**EXTRACT**

"""

Monday, February 13, 2006

Like Mother, Like Daughter, Like (Grand)Son

Isaac read the word "milk" on Saturday while we were at the grocery store.

He is 21 months old.

He is not involved in any experimental early-reading programs.*

Yes, I know you don't believe me. I wouldn't believe me if I were you either, but it's true.

We were in the baking aisle, with the condensed and powdered milk. We don't use powdered milk. There's a box of it waaaay in the back of my pantry in case of some milk shortage disaster, but as no such disaster has yet occurred, Isaac has not had occasion to be introduced to the concept of milk-as-powder.

Isaac was toddling along in the isle, holding his father's hand. He stopped, and pointed to a box of generic brand powdered milk that had no pictures of anything related to milk on it. He pointed at the letters on the box, that, in a very ordinary sort of typeface, spelled MILK, and said "Milk!"

His dad was there, I was there. WE BOTH SAW IT!

Much to my anti-consumerist chagrin, the boy has already been recognizing certain corporate logos and signs for a couple of months now. It started with Burger King (also known as the only restaurant he is willing to eat things at). One day he pointed to the Burger King logo on a toy he had gotten with a kids meal there, and said "Fries!" I told him that indeed, that was the logo of the place we often went to get fries, but that in fact, it said "Burger King," which was the name of the restaurant, not what they served there.

Now when we go there, he points to the logos on the cups and the bags and says, "Burger King," and smiles at everyone in earshot very proudly. He also recognizes the logos for Sesame Street, Disney, PBS, NBC, and Charter Cable, even though I swear I don't let him watch that much television. He recognizes the Scholastic logo from some of his books (though sometimes he gets confused and calls it "Clifford"). He recognizes the Kraft logo, too, but he calls it "Bag of cheese!" (I have tried to use this confusion to my advantage to get him to try foods made by Kraft that are not, in fact, shredded cheese, but so far I have had no luck in that endeavor).

But recognizing logos, of course, is not quite the same as reading.

He also recognizes and can easily name every letter of the alphabet, as well as numerals from 0-9. He got really good with these a couple of months back when we bought some alphabet and numeral refrigerator magnets.

But knowing the names of letters and numbers is not the same as reading.

And he pretends to read his favorite books himself now, and sometimes remembers to say a fair number of words from the stories.

But repeating words he's heard me read a thousand times because he knows they're supposed to be there is not the same as reading.

This is the first time we have ever seen him actually, seriously, definitively read a word.

"""

**MATERIAL PROVIDED**
"""

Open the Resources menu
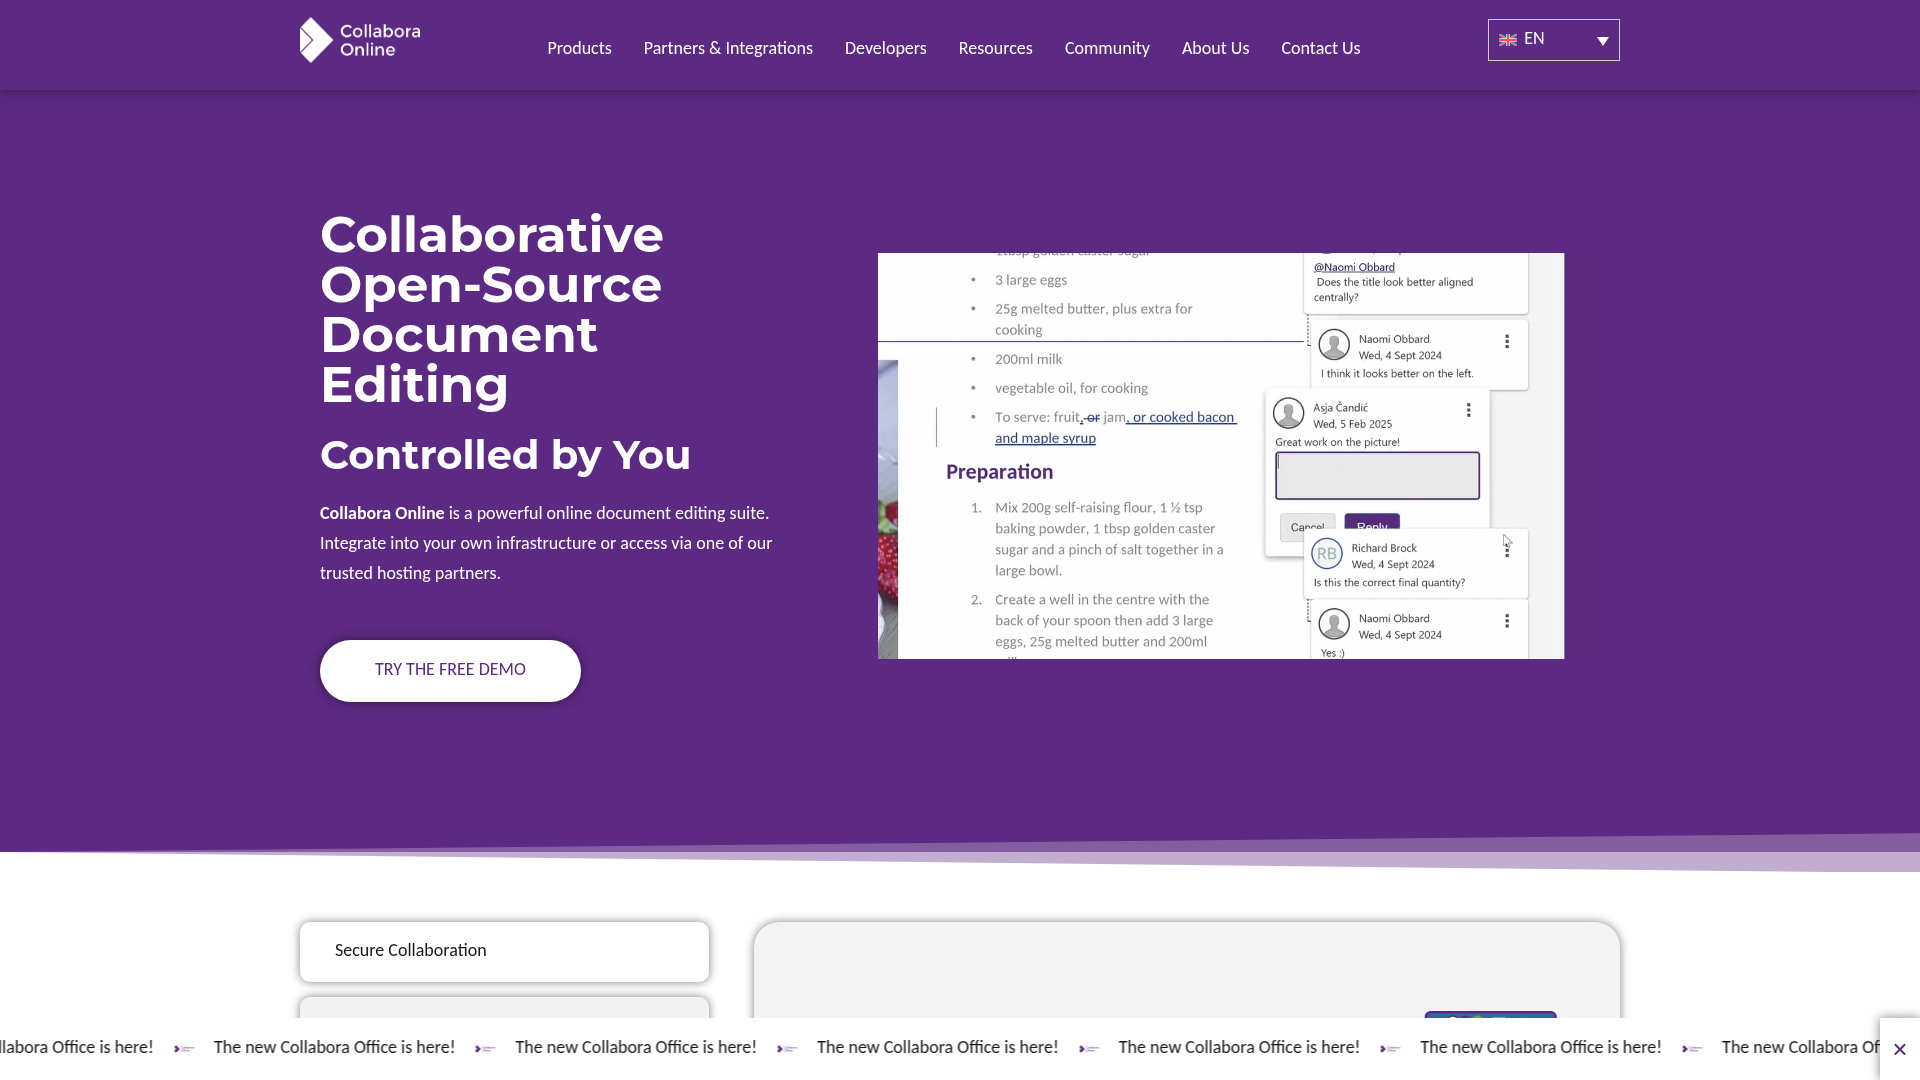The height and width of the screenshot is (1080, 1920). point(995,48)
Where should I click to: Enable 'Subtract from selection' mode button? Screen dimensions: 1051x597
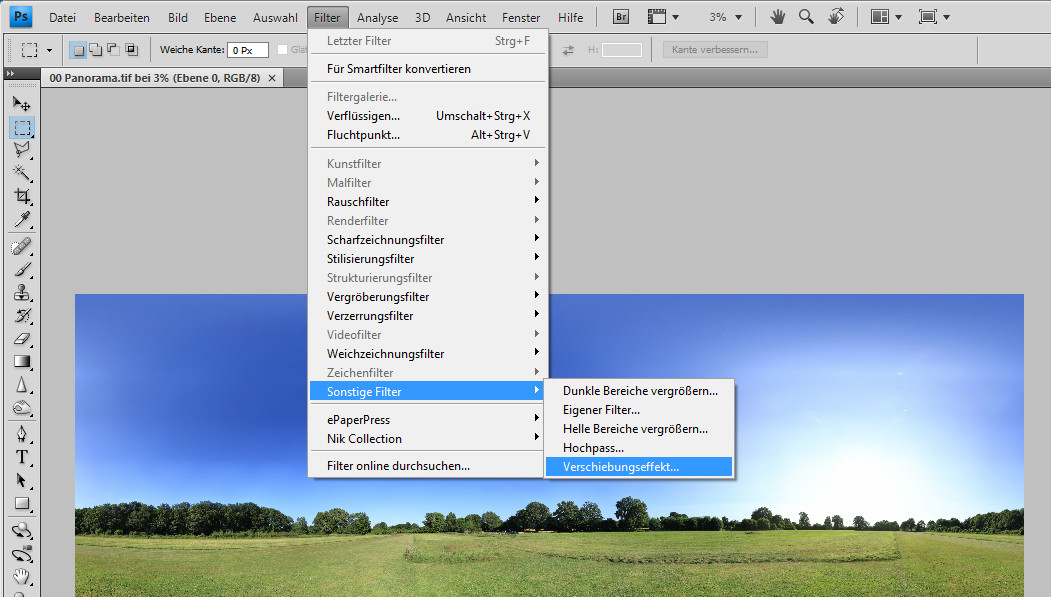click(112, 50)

"""

**DIRECTIVES**
A) Answer these questions from the blog post about the toddler:
(i) How old is Isaac?
(ii) What does Isaac call the Kraft logo?
(iii) What purchase helped Isaac get good at naming letters and numerals?
B) Write a continuation of the blog post about the toddler, starting after its final sentence.
The data is separate material and has no connection to the blog post about the toddler.

**FINAL ANSWERS**
A)
(i) 21 months old.
(ii) "Bag of cheese!"
(iii) Alphabet and numeral refrigerator magnets.

B)
I know you probably STILL don't believe me, but I'm recording it here anyway so I can prove to Isaac when he's older that he really DID start reading before he was two, and it's not just that my memories of his early childhood have been clouded in the years since by motherly love.

(By the way-- Sorry I went behind your back and told all those people you talked to about how I started reading before I was two that your memories were just clouded by motherly love, Mom. Touche).

Looks like we might have a third-generation literature major on our hands.

Maybe this one will get lucky and actually have enough discipline to write famous novels!

Of course, I'm pretty sure his dad is still rooting for him to either be a world class hockey player or a computer engineer . . . **

* Unless you count his father's obsession with Wheel of Fortune.
** Edit: Upon reading this, John insists that he only likes watching strangers on skates beat each other up. He claims he does not want acually to see his own son getting beaten by people on skates. But you wouldn't guess this from the way he's taught Isaac to jump up and down screaming "GOAL!" Or from the hockey-themed clothing he has encouraged Isaac to pick out at the store . . .


Andrea said...

Wow, and I thought I was pretty good starting to read at age 4. That's phenomenal! And yes, I do believe you. Kids amaze me every day.

Jaelithe said...

It is phenomenal! And yet, somehow I think I'd trade those advanced reading skills of his for advanced EATING skills in a heartbeat . . .

(After all, my advanced reading skillz just made the other kids in kindergarten want to beat me up, so then they had to skip me to first grade, where all the kids still wanted to beat me up cuz I was little.


Still, at least I can be reassured that his penchant for self-starvation has not yet adversely affected his brain . . .

Lisa said...

Your hubby is a computer engineer? Mine too. How wild.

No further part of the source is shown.